SHORT TASK: Rewrite the items from the line with "Select page 1 in pagination" up to and including the line with "click(225, 420)" as a two-column CSV with the headers text and answer, one row per item. Put each value in a single quoted field with line breaks replaced by spaces, and leave the pictures out.

RECORDS SUPPLIED:
** BEGIN **
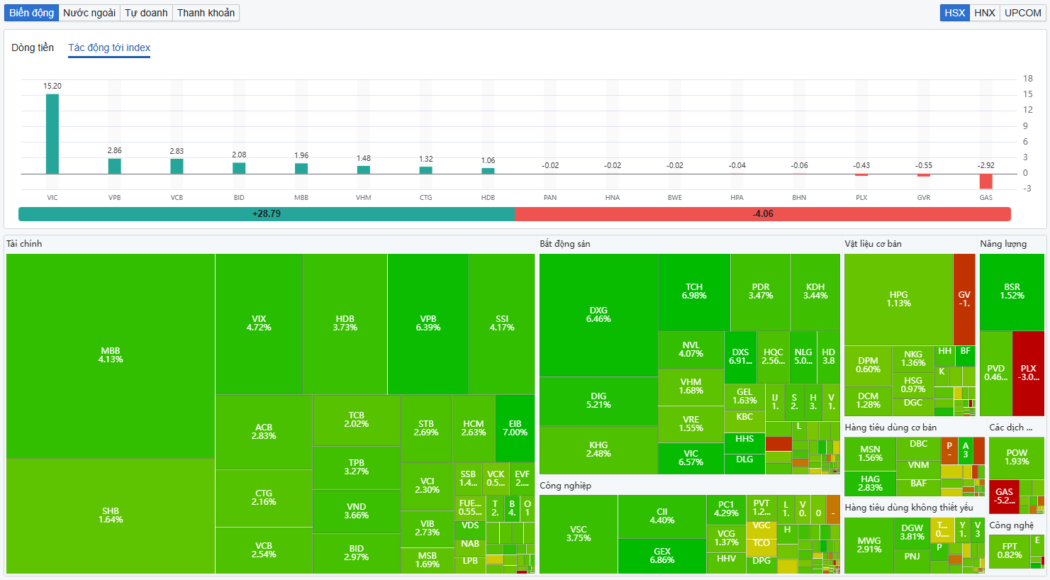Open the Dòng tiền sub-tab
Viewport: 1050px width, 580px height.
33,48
** END **
** BEGIN **
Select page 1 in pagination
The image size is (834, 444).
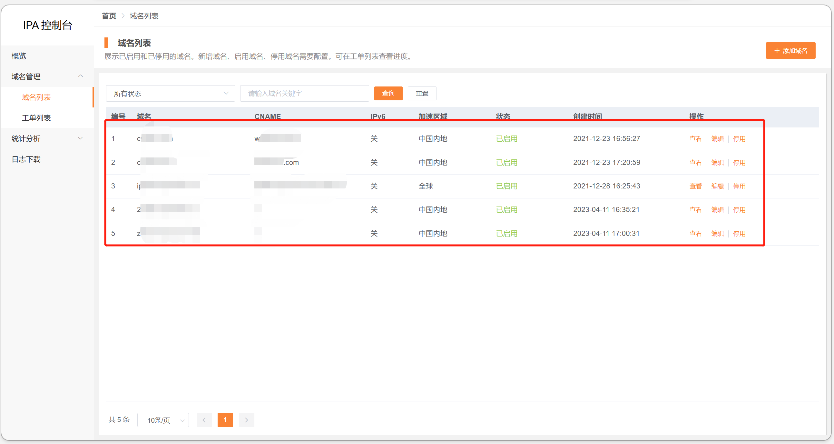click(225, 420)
** END **
** BEGIN **
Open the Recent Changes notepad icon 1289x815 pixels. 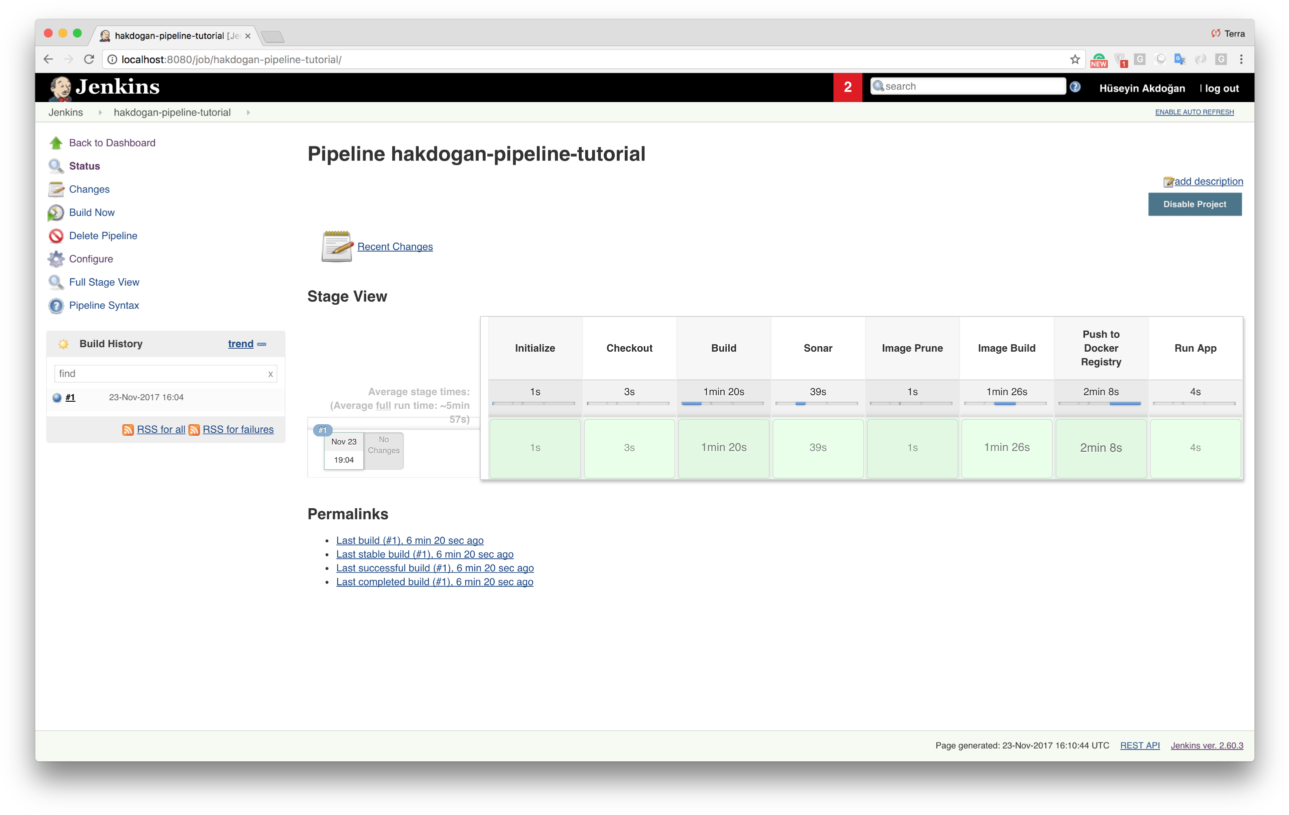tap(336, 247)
** END **
RESULT:
text,answer
"Select page 1 in pagination The image size is (834, 444).","click(225, 420)"